### Problem details
Reply with one number only: the count of lines below that contain the word "area".

Segment Start: Given entries

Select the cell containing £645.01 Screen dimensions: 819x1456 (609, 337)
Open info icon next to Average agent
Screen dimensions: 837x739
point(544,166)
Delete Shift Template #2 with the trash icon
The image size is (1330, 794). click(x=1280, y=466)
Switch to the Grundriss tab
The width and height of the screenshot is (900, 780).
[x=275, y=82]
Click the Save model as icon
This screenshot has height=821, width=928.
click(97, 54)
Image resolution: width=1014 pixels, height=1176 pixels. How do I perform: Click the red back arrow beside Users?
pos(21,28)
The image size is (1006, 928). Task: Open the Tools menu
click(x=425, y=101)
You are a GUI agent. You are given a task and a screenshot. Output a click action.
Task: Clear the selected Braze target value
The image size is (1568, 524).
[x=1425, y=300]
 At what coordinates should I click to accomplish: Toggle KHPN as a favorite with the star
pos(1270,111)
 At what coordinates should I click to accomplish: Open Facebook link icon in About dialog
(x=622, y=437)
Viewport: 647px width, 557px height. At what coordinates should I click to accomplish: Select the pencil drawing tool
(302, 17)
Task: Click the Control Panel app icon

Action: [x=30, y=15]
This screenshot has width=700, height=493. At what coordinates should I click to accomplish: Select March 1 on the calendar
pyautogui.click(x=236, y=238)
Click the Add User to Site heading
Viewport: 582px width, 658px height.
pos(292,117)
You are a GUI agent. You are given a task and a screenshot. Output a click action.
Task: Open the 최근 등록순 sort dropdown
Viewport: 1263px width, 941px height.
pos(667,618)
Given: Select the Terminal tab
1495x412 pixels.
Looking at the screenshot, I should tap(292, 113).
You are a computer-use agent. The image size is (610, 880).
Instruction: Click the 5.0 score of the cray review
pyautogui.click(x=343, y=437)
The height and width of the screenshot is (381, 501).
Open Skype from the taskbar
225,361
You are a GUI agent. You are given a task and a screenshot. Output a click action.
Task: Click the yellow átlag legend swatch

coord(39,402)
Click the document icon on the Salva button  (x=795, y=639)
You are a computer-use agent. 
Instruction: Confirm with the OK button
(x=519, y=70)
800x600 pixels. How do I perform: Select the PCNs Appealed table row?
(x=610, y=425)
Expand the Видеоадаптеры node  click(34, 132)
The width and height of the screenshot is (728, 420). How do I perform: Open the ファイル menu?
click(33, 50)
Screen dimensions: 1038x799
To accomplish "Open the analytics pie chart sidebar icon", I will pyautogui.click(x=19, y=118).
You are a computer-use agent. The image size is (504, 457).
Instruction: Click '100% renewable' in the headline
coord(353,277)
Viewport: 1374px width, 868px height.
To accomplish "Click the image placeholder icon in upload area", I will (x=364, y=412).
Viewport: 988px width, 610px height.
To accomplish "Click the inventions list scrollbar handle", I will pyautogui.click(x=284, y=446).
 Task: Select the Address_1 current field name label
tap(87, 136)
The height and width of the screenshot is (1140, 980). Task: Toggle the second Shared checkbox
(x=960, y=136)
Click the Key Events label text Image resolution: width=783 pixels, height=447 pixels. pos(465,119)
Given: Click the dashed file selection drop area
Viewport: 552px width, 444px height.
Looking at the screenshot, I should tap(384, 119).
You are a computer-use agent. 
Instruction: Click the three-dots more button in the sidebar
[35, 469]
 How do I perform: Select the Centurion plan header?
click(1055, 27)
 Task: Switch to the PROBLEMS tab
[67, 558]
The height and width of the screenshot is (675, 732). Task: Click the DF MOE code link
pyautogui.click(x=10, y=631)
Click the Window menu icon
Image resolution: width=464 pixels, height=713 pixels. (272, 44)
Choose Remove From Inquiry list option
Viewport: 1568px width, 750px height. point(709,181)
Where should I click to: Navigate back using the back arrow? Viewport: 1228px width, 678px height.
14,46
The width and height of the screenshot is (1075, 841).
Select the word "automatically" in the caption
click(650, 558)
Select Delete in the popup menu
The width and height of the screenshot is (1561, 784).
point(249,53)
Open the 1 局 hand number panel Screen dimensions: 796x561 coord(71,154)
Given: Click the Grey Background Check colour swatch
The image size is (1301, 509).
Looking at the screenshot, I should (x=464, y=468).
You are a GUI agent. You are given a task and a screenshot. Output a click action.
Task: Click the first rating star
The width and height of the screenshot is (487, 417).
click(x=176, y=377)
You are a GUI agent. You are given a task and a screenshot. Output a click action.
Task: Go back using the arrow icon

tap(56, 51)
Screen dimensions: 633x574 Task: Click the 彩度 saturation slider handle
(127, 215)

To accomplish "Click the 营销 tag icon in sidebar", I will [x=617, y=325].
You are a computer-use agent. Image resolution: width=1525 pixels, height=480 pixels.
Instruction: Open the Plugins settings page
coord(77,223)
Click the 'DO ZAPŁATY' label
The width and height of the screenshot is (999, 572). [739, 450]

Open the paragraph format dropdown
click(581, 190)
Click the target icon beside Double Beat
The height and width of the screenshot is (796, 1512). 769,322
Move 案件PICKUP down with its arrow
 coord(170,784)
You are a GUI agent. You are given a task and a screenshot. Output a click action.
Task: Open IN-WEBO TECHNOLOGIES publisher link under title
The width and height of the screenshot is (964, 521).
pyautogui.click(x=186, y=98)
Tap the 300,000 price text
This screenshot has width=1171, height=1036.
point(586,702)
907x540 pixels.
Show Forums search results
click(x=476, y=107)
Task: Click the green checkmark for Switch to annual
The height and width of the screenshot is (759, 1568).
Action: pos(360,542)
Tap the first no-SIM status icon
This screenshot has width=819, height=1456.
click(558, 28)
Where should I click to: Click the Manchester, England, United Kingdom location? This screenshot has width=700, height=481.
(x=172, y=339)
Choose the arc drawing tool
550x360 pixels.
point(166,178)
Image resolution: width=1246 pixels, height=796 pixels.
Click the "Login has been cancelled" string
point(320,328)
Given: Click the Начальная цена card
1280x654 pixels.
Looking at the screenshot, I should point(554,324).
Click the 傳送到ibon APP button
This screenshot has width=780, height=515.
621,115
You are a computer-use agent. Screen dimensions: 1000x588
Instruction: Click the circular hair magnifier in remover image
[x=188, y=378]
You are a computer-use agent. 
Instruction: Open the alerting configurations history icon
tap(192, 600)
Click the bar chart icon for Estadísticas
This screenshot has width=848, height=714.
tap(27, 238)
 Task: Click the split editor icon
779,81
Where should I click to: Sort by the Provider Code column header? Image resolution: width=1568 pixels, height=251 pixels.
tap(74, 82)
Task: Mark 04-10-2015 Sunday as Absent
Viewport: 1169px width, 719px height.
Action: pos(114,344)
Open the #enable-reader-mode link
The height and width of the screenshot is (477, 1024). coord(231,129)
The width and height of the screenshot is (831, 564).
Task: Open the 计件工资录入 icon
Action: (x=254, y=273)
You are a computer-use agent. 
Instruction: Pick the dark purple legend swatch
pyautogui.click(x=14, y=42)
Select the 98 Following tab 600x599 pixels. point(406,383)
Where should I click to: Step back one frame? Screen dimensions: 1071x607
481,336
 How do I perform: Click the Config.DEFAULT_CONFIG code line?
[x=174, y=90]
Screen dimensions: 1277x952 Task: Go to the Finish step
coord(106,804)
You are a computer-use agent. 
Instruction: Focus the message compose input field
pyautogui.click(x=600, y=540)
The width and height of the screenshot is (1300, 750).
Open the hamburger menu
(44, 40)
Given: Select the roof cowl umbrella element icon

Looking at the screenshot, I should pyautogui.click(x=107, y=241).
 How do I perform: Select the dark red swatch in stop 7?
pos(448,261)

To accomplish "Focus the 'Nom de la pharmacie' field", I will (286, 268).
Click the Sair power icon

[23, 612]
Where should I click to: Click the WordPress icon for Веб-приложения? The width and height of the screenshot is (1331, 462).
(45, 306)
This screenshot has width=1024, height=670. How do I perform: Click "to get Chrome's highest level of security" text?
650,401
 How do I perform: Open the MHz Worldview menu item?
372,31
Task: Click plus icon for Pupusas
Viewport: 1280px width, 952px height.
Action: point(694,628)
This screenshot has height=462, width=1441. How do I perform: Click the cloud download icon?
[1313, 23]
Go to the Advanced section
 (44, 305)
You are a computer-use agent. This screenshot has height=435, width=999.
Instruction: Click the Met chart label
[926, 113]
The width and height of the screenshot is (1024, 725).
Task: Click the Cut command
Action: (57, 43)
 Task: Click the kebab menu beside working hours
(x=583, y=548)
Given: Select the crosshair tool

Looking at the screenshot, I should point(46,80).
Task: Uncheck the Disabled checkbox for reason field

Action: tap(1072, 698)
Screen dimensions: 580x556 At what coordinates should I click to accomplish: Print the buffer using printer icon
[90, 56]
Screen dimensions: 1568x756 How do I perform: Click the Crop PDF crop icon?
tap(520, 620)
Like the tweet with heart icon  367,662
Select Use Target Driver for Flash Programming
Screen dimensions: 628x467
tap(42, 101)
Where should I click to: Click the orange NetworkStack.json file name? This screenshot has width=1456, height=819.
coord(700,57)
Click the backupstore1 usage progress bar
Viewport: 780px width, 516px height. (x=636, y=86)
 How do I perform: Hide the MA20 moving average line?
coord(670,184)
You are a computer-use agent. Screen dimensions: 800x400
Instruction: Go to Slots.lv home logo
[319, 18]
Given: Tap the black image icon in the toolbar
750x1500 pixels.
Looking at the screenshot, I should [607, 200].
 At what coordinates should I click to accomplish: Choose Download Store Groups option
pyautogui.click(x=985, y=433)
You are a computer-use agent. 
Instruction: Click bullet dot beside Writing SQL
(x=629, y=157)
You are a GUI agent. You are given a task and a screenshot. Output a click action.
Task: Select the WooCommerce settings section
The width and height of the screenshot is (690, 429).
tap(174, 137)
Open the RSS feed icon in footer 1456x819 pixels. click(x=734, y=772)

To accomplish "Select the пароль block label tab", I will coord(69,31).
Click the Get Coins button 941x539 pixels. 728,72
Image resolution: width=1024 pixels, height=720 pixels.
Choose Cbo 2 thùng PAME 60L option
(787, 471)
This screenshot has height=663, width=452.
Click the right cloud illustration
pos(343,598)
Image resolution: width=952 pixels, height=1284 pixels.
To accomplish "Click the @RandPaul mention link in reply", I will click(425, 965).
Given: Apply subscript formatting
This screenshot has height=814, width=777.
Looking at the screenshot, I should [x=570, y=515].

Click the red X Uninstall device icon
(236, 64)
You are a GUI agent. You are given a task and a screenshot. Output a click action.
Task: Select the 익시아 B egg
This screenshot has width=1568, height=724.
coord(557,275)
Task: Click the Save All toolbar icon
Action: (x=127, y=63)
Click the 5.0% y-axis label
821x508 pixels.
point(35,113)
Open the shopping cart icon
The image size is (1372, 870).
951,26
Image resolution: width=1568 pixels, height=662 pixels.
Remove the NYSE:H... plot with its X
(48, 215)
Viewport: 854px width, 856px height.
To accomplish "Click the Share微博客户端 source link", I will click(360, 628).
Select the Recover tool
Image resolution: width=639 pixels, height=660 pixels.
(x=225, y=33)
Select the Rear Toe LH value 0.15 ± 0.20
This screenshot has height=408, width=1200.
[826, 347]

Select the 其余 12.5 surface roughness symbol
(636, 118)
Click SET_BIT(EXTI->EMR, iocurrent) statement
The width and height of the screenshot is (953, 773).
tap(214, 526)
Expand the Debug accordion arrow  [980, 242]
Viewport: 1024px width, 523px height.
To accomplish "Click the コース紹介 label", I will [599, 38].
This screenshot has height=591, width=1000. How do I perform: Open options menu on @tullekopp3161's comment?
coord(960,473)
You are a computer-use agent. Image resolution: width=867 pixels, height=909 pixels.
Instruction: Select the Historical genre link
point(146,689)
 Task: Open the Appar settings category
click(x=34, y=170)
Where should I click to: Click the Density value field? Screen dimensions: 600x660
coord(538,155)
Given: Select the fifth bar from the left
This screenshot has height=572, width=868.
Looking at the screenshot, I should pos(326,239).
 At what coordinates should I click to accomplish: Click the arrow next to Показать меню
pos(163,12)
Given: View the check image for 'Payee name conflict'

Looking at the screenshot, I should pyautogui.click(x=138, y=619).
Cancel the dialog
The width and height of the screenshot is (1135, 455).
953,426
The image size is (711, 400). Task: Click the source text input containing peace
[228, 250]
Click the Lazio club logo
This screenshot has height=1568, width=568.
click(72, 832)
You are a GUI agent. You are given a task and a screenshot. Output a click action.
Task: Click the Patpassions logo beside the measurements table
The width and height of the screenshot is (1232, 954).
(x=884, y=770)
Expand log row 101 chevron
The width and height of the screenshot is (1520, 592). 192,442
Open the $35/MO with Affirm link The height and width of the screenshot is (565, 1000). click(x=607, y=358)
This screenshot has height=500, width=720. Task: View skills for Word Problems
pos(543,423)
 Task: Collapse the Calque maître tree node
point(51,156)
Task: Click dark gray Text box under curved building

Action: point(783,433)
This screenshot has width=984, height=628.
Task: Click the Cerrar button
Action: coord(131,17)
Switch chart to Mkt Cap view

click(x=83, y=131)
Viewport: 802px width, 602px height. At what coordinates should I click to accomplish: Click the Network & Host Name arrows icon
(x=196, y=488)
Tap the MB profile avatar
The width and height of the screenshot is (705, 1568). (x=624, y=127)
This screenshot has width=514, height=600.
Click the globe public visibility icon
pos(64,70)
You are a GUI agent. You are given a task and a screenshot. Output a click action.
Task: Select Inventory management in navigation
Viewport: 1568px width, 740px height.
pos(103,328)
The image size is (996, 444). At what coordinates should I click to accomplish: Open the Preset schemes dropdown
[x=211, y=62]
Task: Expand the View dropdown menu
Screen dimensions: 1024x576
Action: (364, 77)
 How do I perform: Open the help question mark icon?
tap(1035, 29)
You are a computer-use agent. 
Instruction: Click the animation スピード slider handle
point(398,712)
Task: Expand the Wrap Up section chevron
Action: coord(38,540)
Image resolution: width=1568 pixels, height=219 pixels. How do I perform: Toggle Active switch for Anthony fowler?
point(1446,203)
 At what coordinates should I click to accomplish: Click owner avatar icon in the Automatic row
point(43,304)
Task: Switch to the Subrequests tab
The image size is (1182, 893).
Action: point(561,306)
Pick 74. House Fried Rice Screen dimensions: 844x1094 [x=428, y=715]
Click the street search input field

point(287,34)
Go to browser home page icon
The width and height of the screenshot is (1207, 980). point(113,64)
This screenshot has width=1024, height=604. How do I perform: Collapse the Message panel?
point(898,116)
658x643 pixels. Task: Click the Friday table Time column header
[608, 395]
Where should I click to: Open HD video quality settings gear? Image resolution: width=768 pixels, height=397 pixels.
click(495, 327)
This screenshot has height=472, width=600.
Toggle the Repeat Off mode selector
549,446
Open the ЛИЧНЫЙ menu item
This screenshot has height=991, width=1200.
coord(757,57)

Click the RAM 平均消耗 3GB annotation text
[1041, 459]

Segment End: Given entries

### Your solution
2